日本においてそれ系の表現の極北は円城塔なんですけど、彼の作品は多分読者の9割くらいを置いてけぼりにするので、少年誌らしく楽しめつつも十分に複雑な世界を提示して、読者に対して想像の余地も残してるチェンソーマンはかなり曲芸じみた事をやり遂げてるという感じです。
チェンソーマンは少年誌によくあるバトル漫画のフリをしてはいるけど、実際のところ藤本タツキが自分の考えた時間や世界や可能性のあり方を楽しむ作品だと思ってます。そこまで複雑な理を考えたにも関わらず工芸品のように全部を見せていくのではなくて、必要な所以外は何も語らない潔さも良い。

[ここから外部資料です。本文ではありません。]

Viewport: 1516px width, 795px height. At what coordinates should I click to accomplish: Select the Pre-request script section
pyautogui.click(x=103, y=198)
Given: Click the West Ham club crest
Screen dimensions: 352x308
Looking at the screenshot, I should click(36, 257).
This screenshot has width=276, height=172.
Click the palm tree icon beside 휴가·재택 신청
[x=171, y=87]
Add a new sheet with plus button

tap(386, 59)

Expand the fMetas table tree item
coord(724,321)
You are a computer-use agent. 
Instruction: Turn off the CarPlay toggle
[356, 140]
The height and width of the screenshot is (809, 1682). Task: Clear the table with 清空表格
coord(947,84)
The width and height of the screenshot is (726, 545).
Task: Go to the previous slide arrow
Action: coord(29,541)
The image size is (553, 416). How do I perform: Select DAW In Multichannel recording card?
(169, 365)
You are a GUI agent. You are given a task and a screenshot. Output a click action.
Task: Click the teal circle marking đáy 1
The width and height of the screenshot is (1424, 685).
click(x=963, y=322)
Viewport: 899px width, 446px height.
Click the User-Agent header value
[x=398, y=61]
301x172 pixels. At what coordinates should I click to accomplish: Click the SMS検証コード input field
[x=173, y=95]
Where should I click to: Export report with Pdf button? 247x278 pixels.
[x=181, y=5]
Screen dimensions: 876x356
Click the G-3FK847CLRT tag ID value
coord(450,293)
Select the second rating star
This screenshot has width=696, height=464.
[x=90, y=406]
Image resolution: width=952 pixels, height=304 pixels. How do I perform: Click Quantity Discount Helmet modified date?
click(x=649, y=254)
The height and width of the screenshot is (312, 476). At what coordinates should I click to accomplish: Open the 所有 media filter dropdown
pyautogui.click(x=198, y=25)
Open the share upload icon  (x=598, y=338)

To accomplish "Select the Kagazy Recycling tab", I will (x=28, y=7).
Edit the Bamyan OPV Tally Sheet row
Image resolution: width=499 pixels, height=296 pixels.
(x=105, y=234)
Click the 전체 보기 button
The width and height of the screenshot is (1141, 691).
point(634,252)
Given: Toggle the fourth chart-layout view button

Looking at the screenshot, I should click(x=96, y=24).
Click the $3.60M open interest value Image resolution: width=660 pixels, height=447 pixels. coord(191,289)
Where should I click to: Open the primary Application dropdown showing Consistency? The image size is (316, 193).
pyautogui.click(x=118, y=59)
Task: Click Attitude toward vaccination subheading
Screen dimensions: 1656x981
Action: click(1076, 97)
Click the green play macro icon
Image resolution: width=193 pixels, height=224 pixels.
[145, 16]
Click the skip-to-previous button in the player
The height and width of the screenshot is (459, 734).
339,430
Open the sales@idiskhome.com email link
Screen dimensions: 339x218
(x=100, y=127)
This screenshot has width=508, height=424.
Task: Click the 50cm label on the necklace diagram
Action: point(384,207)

あとチェンソーマンの世界で失われた様々な存在が示唆されているのも良かったね。マキマがそれを明示したことで、現実と比較してあの世界が失ったであろう様々な物が浮かび上がるのはよい仕掛けだと思った。
僕が感じたチェンソーマンの魅力は物語の構造そのものが楽しいところかなー。藤本タツキ作品は概ねそうなんだけど。チェンソーマンは明らかに複数の世界線(もしくはループ)を並行して描いてるのが良かった。あとは映画や名画へのオマージュ的な構図がたまにあってニンマリ出来たり。